Aim of the task: Continue the passage on measuring protein synthesis in rodents with heavy water labeling, starting after its last sentence.

Document passage:
UC Berkeley

Proteins are the ultimate laborers in biological systems. The behavior of a cell is governed by the dynamic interactions between thousands of proteins; a tissue is governed by the interactions of thousands of cells; and an organism is governed by the interaction of multiple tissues. The maintenance of protein homeostasis (proteostasis) is therefore a critical component of proper cellular function and the response to constantly changing environmental signals.

The dynamic proteomic approach used in these rodent studies involves the administration of 2H2O in the drinking water to achieve a target body water enrichment of 5%. During the labeling period, in vivo protein synthesis occurs, resulting in the creation of "heavy" proteins identical to their "light" counterparts in function, differing only in the incorporation of deuterium atoms at specific positions in the constituent amino acids from which they are comprised. These peptides are then resolved by high-affinity liquid chromatography mass spectrometry (LC-MS), resulting in the identification of hundreds to thousands of proteins from a single tissue sample. Using this experimental approach, we investigated the effect of calorie restriction (CR), insulin resistance, and diabetes on dynamic protein synthesis.

Supplied data:
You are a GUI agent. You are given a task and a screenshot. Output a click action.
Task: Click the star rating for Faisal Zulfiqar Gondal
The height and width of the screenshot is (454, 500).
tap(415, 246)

Result below:
To date, CR has taken center stage as the most effective intervention in lifespan extension. Despite this, the biological mechanisms underlying increased health and longevity have yet to be fully described. While a growing body of evidence suggests that CR promotes significant gain-of-function attributes in mitochondria, a verdict on whether CR promotes mitochondrial biogenesis has not been established. In order to elucidate the controversy in the field regarding the response of mitochondria to reduced energy intake, we designed an experiment to study the effect of long-term CR on hepatic protein turnover. Our data provide conclusive evidence that mitochondrial protein turnover, concentration, and overall flux are reduced in response to CR, and may play central a role in mediating the health and longevity benefits of reduced energy intake.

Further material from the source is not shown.